→ Exercise directions
Which lines of the entries below include "green"? List them all.

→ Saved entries
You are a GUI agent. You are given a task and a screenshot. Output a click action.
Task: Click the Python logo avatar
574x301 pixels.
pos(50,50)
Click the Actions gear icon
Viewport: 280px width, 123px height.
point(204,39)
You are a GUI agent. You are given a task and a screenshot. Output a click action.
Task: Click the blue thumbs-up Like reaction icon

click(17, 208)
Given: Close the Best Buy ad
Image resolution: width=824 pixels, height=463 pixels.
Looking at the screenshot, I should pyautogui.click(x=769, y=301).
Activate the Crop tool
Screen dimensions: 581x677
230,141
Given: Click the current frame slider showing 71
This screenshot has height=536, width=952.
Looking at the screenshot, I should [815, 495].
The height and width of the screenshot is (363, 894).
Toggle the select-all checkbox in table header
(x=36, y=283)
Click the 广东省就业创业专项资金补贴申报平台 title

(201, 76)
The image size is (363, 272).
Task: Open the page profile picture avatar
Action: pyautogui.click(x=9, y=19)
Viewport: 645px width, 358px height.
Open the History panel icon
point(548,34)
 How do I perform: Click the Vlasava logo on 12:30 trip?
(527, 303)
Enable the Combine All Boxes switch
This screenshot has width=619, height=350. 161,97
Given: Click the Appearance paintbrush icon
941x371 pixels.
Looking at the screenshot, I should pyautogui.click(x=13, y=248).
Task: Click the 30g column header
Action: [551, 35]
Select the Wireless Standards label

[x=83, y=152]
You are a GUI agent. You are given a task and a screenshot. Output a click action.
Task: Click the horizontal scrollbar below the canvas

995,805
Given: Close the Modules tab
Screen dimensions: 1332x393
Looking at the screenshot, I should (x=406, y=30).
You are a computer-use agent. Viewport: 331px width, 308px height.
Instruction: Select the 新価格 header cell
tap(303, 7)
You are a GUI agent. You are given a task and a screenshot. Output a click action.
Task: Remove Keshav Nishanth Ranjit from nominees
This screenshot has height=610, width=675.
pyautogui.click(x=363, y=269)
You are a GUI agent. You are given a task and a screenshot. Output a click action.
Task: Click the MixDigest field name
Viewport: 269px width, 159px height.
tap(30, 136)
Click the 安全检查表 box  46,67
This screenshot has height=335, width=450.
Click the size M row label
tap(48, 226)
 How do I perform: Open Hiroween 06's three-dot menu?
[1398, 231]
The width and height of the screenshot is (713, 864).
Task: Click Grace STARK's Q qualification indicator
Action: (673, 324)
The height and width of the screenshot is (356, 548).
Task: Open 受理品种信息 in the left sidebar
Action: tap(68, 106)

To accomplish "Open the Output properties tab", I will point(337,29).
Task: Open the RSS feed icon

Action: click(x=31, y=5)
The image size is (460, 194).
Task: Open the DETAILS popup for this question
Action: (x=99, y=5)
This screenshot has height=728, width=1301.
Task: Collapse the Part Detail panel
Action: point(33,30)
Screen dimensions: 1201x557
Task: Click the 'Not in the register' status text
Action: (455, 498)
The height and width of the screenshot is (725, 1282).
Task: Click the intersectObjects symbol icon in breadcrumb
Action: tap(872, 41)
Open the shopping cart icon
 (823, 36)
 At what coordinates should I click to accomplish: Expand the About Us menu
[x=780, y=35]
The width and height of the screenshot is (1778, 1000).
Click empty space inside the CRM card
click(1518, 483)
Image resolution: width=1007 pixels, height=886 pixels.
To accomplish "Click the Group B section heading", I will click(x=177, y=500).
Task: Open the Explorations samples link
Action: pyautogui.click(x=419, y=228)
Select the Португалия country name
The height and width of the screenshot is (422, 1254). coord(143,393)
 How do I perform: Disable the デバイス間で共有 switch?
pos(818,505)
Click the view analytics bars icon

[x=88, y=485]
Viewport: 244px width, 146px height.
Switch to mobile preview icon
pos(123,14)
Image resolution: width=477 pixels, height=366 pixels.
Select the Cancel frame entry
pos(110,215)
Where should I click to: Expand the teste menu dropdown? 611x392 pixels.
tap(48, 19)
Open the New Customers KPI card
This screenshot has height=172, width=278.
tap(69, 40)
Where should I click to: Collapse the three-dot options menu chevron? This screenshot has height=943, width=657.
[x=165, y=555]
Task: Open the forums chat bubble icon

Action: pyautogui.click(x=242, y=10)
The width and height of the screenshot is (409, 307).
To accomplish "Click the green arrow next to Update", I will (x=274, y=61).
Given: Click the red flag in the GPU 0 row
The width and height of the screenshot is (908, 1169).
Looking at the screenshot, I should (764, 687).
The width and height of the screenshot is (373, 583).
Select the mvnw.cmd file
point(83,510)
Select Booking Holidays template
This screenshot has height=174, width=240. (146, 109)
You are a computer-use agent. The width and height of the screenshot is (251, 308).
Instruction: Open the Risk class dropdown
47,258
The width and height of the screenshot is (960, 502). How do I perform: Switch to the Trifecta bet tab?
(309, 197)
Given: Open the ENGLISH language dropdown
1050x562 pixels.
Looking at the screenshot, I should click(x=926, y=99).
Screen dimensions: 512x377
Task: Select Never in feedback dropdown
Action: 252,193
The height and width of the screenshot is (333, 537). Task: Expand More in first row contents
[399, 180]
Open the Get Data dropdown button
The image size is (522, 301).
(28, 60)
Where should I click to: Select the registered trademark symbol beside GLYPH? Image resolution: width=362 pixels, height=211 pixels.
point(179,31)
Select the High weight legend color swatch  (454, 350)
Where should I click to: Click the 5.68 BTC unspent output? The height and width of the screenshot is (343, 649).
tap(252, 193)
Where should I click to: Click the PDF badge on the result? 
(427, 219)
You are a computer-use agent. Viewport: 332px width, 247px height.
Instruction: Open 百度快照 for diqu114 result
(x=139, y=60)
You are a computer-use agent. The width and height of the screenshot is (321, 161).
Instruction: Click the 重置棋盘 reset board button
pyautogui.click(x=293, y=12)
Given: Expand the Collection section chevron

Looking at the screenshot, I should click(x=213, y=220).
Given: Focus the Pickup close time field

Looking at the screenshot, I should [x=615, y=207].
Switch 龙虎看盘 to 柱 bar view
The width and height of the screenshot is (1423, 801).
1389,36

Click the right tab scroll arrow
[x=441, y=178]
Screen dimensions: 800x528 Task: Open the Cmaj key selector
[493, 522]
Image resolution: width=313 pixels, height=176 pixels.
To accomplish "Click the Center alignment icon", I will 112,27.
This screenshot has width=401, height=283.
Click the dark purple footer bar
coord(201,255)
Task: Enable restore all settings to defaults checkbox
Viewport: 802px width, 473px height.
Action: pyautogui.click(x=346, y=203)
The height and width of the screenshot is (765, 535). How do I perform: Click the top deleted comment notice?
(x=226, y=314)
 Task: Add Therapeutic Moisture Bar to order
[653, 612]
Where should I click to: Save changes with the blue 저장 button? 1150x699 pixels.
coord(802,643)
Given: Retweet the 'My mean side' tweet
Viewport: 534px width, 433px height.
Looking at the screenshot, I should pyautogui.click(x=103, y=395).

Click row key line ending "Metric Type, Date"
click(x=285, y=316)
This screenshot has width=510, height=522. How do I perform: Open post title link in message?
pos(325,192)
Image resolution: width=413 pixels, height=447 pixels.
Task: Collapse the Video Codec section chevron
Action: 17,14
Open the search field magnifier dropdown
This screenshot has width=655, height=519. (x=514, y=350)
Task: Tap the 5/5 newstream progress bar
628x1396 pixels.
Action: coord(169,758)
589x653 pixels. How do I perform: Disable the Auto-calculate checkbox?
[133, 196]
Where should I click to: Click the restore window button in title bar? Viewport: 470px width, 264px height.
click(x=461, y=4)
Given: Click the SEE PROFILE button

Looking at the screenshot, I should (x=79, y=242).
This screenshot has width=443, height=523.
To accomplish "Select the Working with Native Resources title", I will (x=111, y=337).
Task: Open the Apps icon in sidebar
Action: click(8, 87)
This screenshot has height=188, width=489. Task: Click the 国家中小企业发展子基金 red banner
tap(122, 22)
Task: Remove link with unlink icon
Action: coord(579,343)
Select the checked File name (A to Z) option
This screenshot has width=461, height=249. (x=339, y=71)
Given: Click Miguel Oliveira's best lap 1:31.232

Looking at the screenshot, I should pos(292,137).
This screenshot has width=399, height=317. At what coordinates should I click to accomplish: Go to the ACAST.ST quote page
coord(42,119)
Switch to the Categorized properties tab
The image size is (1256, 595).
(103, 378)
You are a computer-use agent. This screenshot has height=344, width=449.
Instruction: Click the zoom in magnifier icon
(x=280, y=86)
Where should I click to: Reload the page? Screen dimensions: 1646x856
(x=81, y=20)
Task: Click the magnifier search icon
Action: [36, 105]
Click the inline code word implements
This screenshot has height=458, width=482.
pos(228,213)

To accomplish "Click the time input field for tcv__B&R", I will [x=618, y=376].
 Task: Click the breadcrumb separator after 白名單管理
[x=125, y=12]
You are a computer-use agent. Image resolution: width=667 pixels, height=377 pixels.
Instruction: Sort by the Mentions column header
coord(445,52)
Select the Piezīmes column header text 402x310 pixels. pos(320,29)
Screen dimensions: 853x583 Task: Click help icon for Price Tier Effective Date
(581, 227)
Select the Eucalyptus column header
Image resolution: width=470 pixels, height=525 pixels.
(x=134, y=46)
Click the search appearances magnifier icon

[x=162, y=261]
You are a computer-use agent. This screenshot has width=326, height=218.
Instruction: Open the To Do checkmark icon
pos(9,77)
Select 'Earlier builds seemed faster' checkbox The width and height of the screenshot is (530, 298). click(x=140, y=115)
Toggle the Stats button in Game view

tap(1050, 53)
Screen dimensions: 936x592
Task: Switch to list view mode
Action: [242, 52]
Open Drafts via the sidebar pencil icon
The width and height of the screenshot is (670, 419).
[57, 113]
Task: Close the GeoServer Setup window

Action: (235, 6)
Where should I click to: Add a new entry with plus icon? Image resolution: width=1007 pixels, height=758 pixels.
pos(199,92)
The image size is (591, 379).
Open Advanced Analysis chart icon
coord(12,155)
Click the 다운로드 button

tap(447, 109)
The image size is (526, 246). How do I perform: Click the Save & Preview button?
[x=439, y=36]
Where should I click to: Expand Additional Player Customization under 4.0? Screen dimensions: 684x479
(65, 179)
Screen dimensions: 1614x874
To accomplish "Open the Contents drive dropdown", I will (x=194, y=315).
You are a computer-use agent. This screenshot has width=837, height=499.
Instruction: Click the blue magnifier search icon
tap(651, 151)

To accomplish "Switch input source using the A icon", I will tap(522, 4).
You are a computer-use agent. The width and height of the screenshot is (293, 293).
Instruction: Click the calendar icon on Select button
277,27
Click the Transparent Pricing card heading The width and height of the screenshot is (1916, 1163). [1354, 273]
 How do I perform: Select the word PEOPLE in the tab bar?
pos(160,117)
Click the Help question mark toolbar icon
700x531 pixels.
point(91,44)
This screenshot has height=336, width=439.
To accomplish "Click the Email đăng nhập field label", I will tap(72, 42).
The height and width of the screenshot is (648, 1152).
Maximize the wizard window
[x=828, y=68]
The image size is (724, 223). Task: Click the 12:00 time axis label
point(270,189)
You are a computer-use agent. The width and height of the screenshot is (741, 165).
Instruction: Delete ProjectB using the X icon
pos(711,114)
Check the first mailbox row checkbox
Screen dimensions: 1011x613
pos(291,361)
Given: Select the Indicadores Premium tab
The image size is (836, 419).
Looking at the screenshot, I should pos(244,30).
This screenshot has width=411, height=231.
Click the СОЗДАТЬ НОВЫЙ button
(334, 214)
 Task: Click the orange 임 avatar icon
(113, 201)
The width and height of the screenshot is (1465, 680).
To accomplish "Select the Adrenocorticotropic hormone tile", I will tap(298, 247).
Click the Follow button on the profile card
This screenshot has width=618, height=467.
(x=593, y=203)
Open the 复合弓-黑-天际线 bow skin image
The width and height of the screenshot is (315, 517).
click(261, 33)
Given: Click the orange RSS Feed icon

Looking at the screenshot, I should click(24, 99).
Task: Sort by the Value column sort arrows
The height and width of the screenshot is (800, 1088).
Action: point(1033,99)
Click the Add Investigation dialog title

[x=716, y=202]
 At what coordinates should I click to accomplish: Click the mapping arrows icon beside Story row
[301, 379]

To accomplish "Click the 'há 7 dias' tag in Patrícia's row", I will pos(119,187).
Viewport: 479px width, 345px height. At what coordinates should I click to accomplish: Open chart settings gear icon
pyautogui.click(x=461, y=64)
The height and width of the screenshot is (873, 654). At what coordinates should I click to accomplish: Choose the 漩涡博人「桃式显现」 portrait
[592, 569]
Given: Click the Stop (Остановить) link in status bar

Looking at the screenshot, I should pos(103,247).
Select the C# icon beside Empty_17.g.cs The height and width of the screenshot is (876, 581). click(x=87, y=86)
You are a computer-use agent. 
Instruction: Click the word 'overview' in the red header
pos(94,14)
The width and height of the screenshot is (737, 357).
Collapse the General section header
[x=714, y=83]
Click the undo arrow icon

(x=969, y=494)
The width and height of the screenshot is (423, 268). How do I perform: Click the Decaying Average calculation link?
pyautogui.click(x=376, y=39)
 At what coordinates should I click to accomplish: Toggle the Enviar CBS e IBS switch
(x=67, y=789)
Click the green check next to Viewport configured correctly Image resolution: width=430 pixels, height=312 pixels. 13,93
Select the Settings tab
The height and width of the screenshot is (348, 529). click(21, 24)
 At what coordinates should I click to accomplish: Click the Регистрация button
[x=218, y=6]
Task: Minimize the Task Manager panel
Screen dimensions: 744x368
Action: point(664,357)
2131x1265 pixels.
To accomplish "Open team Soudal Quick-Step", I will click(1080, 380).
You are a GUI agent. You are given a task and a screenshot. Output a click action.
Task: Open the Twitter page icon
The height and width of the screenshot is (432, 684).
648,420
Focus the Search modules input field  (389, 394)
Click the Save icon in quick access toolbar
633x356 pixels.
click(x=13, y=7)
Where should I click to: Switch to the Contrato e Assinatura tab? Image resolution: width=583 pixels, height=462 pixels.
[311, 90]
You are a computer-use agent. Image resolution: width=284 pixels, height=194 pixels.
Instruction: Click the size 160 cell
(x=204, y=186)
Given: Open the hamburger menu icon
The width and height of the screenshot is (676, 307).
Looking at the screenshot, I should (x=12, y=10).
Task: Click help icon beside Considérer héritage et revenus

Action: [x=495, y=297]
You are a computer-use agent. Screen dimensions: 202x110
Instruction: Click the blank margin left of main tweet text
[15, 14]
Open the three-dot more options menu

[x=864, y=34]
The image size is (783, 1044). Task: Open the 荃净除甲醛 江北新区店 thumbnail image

→ Written response
To accomplish "Click the green arrow next to Update", I will (x=274, y=61).
Click the green check next to Viewport configured correctly Image resolution: width=430 pixels, height=312 pixels. 13,93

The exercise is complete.